To claim credibility as a national institution, the Shia-dominated Iraqi central government will need to reassert state power in ways acceptable to Mosul's inhabitants. This was not the case when in 2014, from outside perspectives, the IS overran the city with surprising ease and members and sympathisers began embedding themselves into Mosul’s social fabric. There occurred intermarriage with the population and joining the IS became a much-needed avenue to stable employment for many Moslawis. 

It will be tricky to determine who joined – whether earnestly, out of desperation, or not at all – and how to treat IS prisoners and families, as well as others who might feel unfairly branded as collaborators. There may also persist a degree of support for the IS. Having experienced alienation especially since 2003, Moslawis have tended to regard the central government warily; and so, engendering a sense of political enfranchisement, particularly among Sunni Arabs in a conflict-stricken city, will be difficult.

Beyond Mosul, there will also be crucial but divisive questions concerning the form of post-IS governance structures and security provision in Ninewa.

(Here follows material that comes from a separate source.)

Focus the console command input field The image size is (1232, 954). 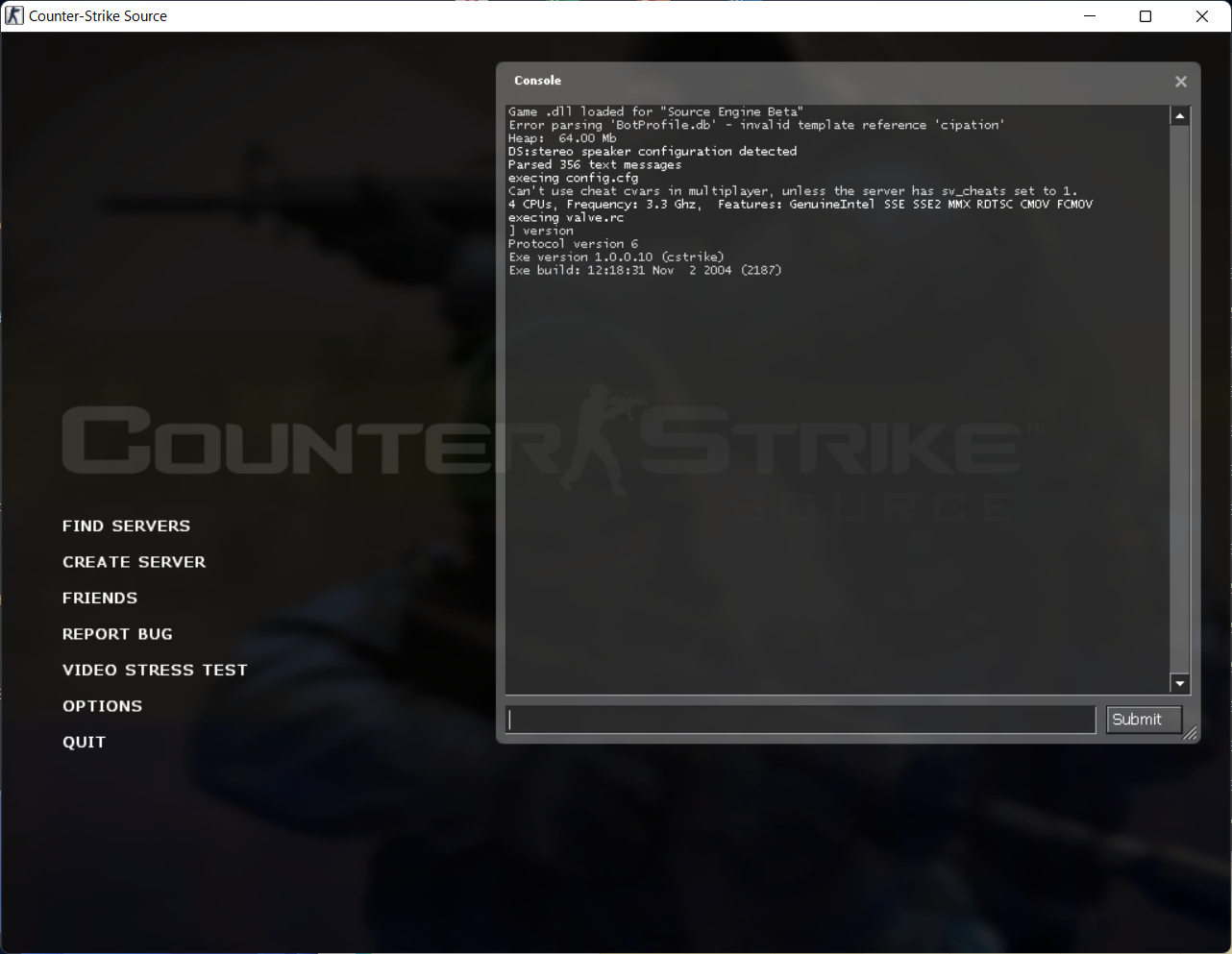[801, 720]
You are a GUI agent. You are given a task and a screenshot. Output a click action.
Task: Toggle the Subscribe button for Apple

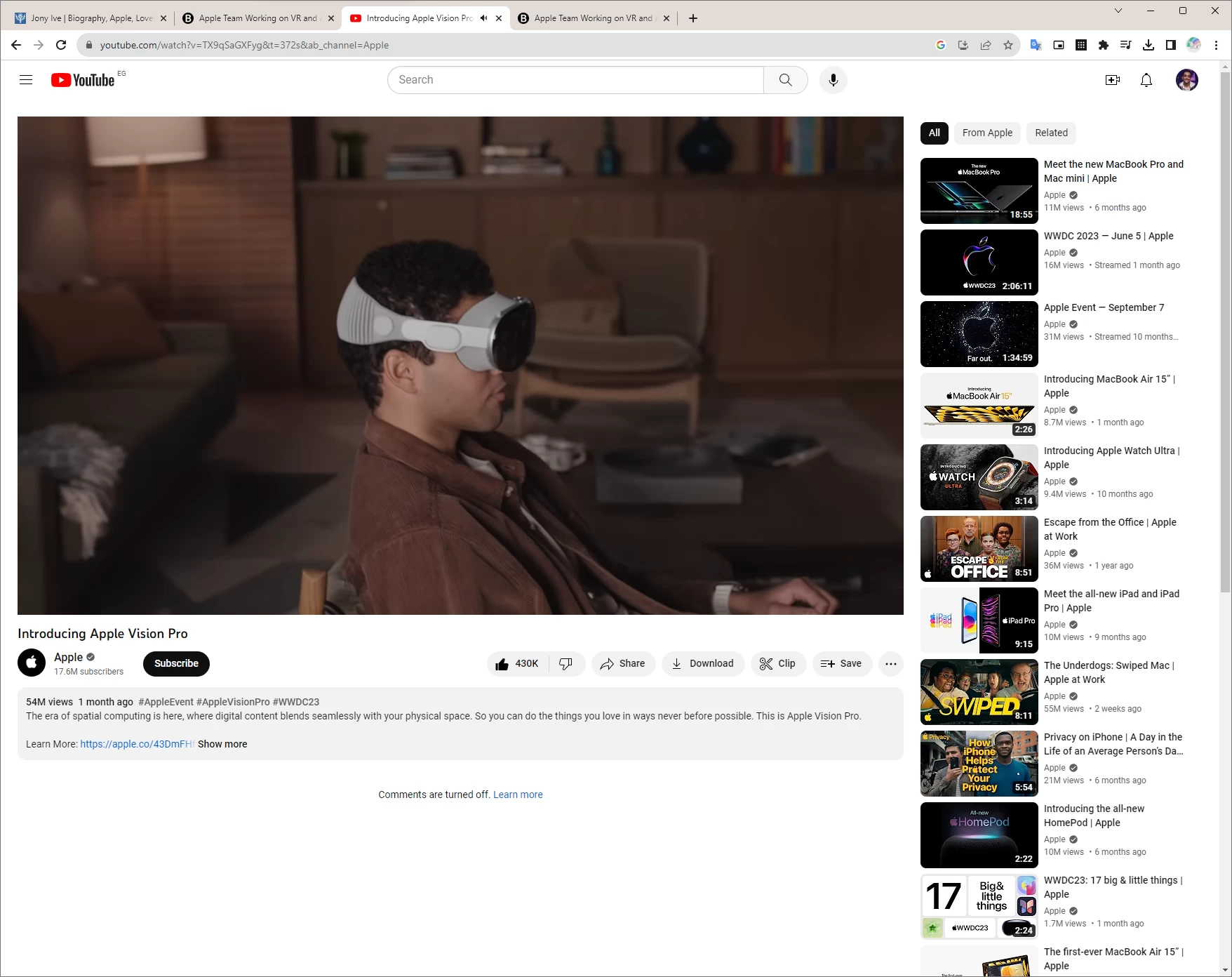click(x=176, y=663)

Baghdad will face enormous pressure to address longstanding disputes regarding dispensation of territory, revenues, and powers to local authorities. Several agendas and frameworks are fiercely contested by Sunni and Kurdish leaders as well as minority communities who view Sunni Arabs as complicit in what many consider attempted genocide by the IS'. Violence will spike if armed groups seek to pre-emptively homogenise area demographics along ethnic or sectarian lines.

As such, troublingly absent is any consensus on what happens after the IS is displaced from Mosul and wider Ninewa - which will be the site of clashing interests pursued by several anti-IS groups unwilling to disarm or withdraw. There will be no unifying Iraqi nationalist political project to bridge inter-communal divisions and little trust among traumatised populations in new or reconstituted systems of governance. Vulnerable to self-serving interventions by external powers, this political minefield will be prone to further cycles of violence.